As a member of the party I arrived here after escaping from Logan, where the four of us had been placed under guard.
Under a shower of bullets from both sides we convinced ourselves that war–real war-has been going on in West Virginia.
Three times a fusillade of steel bullets poured on us from the Springfield rifles of the state gunmen and three times we were fired on by the miners.
And after it was all over we were taken with our wounded to Logan, under guard.
Boyden Sparkes, of the New York Tribune, was shot through the leg and a bullet all but penetrated his scalp. One of the miners whom we had persuaded to act as a guide was shot in the ankle and is seriously wounded. When we were able to convince the state police, whose lines we had penetrated, that we were non-combatants merely on a sightseeing tour all military operations ceased while officers stared at us in amazement and asked:
“How in h–-l we had got there and what we meant?”
Military passes we presented from General Bandholtz, representative of the War Department, and commander of the United States troops now in the war zone were scorned.
“We don’t know nothing about him. Nobody has told us federal troops are here and we haven’t seen them, so we don’t know nothing about them,” the young officer in charge informed us.
Charged with being spies and “red necks” we were taken to state military headquarters in Logan and after an insulting examination by Sheriff Don Chafin of Logan county, we were ordered taken to a hotel. Each of us, including the wounded members of our party, was placed in charge of a guard, who was given orders to accompany us wherever we went.
For more than three hours I was subjected to indignities by this guard and other members of the state police.

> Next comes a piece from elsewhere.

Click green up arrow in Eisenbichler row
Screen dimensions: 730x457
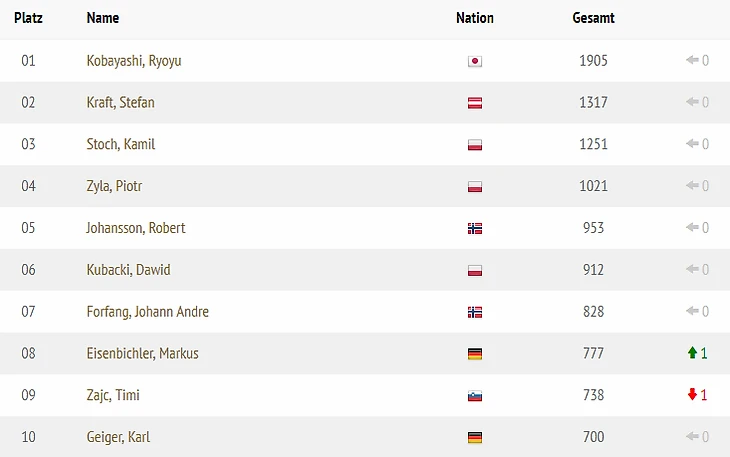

Only after frantic appeals Mr. Sparkes was permitted to communicate with his office in New York in order that his wife might know he was not seriously injured. None of the rest of us was permitted to establish our identity and our passes from General Bandholtz were received with the same scorn by Sheriff Chafin and his attaches as the officers of the state police on the battle front had shown. My guard, an insolent youth, insisted on going with me into the bedroom assigned to me. When I objected he said he was acting under orders. To avoid this indignity, I was compelled to sit in the hotel lobby while more insolent and youthful members of the state police made insolent queries and threatened me if I refused to answer.